La institución también fue directa frente a las críticas que apuntan a sus intervenciones como factor distorsionador. En lo que va del año 2026, el BCRD ha adquirido US$415 millones en el mercado de divisas sin realizar ninguna venta en el mercado spot. Esas compras, explicó, no buscan fijar el tipo de cambio sino moderar episodios de alta volatilidad que puedan representar riesgos para los objetivos de inflación y la estabilidad financiera. La distinción es técnica pero políticamente relevante: intervenir para suavizar no es lo mismo que intervenir para dirigir.
La cifra que explica la apreciación del peso dominicano
El peso dominicano acumula una apreciación del 8.1% frente al dólar desde el cierre de 2025, y un 5.4% en términos interanuales. Para el BCRD, este movimiento no es un accidente ni una anomalía: es la consecuencia directa de un flujo de divisas excepcionalmente robusto durante el primer semestre del año. Los números son contundentes:
- Exportaciones: US$8,746 millones
- Turismo: US$6,716 millones
- Remesas: US$6,291 millones
- Inversión extranjera directa: US$3,277 millones
En conjunto, estas actividades generadoras de divisas aportaron US$2,800 millones adicionales en comparación con el mismo período de 2025. Esa mayor oferta de moneda extranjera ha compensado con creces el aumento en la demanda provocado por una factura petrolera más elevada, inclinando la balanza hacia la apreciación del peso. El BCRD también señaló que este comportamiento no es exclusivo de República Dominicana: la mayoría de los países latinoamericanos que operan bajo esquemas de metas de inflación han registrado dinámicas similares en sus monedas.

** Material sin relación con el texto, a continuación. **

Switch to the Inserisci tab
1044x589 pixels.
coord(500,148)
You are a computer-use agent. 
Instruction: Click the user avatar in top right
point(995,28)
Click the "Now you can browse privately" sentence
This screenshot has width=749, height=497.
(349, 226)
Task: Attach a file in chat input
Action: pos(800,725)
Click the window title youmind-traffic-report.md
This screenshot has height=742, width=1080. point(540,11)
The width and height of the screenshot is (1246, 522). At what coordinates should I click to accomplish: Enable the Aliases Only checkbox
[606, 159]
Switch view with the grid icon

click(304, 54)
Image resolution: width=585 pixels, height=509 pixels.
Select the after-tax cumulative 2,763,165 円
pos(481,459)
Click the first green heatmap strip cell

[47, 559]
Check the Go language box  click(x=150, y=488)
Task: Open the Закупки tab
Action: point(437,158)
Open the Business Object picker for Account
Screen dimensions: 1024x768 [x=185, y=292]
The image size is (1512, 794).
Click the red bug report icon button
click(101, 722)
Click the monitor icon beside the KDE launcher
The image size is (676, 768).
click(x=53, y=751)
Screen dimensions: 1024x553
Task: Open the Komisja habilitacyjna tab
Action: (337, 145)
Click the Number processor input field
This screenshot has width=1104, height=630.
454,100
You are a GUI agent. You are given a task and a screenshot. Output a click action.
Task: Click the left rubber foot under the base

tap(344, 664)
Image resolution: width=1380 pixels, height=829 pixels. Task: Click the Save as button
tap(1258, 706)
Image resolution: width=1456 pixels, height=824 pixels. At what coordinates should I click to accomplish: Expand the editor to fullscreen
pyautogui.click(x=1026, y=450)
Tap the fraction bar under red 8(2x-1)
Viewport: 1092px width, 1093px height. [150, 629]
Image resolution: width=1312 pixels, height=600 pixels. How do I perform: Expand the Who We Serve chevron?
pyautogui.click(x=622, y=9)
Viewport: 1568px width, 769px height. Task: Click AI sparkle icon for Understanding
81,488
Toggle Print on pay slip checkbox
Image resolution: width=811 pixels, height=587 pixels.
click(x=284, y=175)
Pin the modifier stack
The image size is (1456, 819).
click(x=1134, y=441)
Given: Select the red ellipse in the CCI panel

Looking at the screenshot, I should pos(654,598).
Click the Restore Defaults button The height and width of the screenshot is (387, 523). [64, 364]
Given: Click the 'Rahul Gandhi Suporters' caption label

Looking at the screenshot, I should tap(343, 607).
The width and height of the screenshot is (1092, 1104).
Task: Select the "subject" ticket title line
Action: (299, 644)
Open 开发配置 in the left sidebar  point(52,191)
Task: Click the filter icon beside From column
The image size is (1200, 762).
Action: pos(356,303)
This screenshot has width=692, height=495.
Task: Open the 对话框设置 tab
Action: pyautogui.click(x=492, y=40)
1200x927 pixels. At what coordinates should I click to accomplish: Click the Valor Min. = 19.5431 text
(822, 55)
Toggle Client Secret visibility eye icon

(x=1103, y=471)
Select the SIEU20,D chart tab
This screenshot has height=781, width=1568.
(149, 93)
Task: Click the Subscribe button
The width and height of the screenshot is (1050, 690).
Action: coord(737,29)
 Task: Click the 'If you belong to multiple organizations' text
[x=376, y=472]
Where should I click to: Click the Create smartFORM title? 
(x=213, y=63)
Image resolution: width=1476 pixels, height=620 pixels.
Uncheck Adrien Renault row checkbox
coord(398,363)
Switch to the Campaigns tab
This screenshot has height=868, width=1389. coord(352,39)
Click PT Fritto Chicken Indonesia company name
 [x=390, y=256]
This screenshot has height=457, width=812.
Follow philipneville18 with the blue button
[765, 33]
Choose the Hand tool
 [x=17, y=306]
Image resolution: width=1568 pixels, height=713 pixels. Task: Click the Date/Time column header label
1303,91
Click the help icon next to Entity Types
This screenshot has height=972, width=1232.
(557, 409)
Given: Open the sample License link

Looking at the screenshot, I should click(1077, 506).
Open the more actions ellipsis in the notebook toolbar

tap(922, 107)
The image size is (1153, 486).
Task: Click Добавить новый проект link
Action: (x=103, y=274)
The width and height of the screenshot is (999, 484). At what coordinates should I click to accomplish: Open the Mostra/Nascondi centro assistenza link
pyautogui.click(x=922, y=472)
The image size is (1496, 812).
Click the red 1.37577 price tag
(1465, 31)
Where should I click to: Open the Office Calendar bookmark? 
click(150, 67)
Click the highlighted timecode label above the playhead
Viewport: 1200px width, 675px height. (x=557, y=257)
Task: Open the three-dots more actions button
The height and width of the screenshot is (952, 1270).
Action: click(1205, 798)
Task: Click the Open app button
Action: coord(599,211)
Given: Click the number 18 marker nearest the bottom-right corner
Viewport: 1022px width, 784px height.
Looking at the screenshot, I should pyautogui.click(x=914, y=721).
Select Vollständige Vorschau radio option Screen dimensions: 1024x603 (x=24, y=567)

Por qué el tipo de cambio importa más allá del debate técnico
Más allá de los tecnicismos monetarios, el BCRD subrayó algo que los agentes económicos conocen bien: el tipo de cambio no es un indicador abstracto. Influye directamente en los planes de inversión, en el costo de las importaciones, en el poder adquisitivo de quienes reciben remesas y en la competitividad de los exportadores. Por eso, la institución insistió en que las fluctuaciones deben alinearse con los fundamentos económicos del país, una posición que coincide con las observaciones recientes del FMI en sus informes sobre la economía dominicana.
El panorama macroeconómico que describe el BCRD es, en términos generales, favorable. La economía dominicana se acerca a su potencial de crecimiento, el sistema financiero se mantiene sólido y las proyecciones de inflación apuntan a que el indicador permanecerá dentro del rango objetivo de 4% ± 1% durante el resto del año. Las expectativas de los agentes económicos, según la institución, también están ancladas a esa meta. A ello se suma la previsión de que las actividades generadoras de divisas continuarán su dinamismo en los próximos meses, lo que sugiere que las condiciones que explican la apreciación del peso no desaparecerán en el corto plazo. En ese contexto, el régimen de flotación seguirá siendo la pieza central de una política cambiaria que, según el BCRD, ha demostrado su eficacia frente a la incertidumbre internacional y la volatilidad de los precios de las materias primas.